(TO DO): Reproduce exactly, and nothing but, the lines between the one with "Where should I click to: Click" and the end of the entries, both ends included.

= = = = =

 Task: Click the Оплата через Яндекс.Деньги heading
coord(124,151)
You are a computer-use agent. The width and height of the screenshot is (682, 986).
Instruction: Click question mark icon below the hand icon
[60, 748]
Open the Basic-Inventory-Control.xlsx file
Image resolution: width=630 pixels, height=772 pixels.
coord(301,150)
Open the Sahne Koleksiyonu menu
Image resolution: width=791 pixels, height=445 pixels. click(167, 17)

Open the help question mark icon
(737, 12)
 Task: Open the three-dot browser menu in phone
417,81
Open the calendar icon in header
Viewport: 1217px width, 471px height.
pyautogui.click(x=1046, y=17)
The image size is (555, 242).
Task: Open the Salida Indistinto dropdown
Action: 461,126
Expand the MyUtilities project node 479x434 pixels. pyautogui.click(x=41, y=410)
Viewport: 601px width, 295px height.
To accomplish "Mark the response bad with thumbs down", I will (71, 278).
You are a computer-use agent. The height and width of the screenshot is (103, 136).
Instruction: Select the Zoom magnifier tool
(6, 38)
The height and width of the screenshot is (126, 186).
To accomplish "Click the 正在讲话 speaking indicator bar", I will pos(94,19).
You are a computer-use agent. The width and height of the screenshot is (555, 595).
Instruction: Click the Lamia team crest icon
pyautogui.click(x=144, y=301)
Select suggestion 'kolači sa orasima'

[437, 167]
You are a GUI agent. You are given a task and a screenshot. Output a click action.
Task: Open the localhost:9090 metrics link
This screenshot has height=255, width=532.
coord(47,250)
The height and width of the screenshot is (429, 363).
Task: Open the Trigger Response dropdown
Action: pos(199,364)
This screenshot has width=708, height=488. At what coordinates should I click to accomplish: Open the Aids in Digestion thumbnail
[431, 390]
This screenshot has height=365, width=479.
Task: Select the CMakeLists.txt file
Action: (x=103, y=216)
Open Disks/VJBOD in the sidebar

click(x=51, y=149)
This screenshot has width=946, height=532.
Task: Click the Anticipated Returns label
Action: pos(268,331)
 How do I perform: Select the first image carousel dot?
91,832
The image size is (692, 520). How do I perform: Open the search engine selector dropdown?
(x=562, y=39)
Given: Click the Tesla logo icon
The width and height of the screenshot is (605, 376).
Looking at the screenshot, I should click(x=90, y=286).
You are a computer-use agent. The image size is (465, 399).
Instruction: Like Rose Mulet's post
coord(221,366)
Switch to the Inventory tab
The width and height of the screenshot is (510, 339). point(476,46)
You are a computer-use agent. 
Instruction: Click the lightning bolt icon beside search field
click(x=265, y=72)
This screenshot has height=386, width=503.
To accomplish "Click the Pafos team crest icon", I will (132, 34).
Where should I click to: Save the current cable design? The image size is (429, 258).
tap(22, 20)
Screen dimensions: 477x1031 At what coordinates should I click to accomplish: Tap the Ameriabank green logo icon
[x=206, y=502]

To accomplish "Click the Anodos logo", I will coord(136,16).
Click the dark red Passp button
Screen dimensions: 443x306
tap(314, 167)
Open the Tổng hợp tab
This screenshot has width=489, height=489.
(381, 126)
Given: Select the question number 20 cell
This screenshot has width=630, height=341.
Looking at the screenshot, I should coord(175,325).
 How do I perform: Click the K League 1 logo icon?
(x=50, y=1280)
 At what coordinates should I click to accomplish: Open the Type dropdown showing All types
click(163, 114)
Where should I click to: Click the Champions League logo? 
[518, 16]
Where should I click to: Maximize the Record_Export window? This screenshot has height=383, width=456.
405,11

= = = = =

(ANSWER):
Where should I click to: Click the Champions League logo? 
[518, 16]
Where should I click to: Maximize the Record_Export window? This screenshot has height=383, width=456.
405,11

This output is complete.